Yes. You are right, to a point. You do occasionally see some fiddling like this going on - if you check adverts for businesses for sale, you see a suspicious number for sale with annual sales just a sliver below the VAT threshold.
However, the advantge isn't quite as big as you might think all the time. The smaller seller who can't charge VAT, also can't reclaim VAT on their purchases.
Let's say I have a business making widgets. I buy €50 of parts to make a €166.67 widget.
If I am VAT registered, I pay the seller €60 (€50 for the parts, and €10 for VAT @ 20%). I sell the widget for €200 (€166.67 for the widget, and €33.33 of VAT). I pay €23.33 VAT to the tax man (€33.33 which I collected less the €10 I paid out).
if I am not VAT registered, I pay €60 (€50 for the parts and €10 for VAT). I sell the widget for €200 (no VAT charged).

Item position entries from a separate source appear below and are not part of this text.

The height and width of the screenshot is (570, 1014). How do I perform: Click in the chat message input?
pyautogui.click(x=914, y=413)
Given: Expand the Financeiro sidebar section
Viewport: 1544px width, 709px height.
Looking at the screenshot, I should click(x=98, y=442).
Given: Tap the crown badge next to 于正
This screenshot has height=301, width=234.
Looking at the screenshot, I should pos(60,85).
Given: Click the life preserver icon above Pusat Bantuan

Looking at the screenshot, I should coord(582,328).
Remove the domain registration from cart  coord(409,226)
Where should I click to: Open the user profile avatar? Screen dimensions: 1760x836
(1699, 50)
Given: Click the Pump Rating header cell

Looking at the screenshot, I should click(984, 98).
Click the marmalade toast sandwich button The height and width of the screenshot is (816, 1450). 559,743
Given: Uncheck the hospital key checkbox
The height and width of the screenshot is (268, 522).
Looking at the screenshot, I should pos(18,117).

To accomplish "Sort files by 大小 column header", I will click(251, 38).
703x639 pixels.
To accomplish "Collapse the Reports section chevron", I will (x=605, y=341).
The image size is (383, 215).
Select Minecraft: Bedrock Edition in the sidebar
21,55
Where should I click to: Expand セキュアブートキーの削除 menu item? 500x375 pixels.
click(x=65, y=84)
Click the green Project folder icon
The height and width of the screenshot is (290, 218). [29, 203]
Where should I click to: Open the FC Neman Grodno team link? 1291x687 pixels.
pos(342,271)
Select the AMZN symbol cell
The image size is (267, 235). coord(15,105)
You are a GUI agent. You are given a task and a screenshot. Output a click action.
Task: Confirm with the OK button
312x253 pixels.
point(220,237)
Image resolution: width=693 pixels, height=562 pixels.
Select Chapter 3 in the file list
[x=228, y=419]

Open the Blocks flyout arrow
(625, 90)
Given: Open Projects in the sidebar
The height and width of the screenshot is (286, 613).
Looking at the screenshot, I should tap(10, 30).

The tax man loses out of €23.33, which I keep as profit.
If I am selling direct to consumers, then a small business is able to undercut this way. Just how much they can undercut depends on how much VAT they need to pay. A box shifter, buying gismos in €100, and selling them for €120, only saves VAT on €20.
However, if I am selling B2B, then if I can't charge VAT, my customer can't deduct the VAT. So, in my first example, my VAT registered business only pays €50 for the widget parts (Although the invoice is €60, I get a €10 credit on my own VAT bill). Similarly, if a VAT registered business buys my widget, they get a VAT credit, so only actually pay €166.67.
If I am not VAT registered, a VAT registered buyer cannot get a VAT credit, so pays €200 for my widget.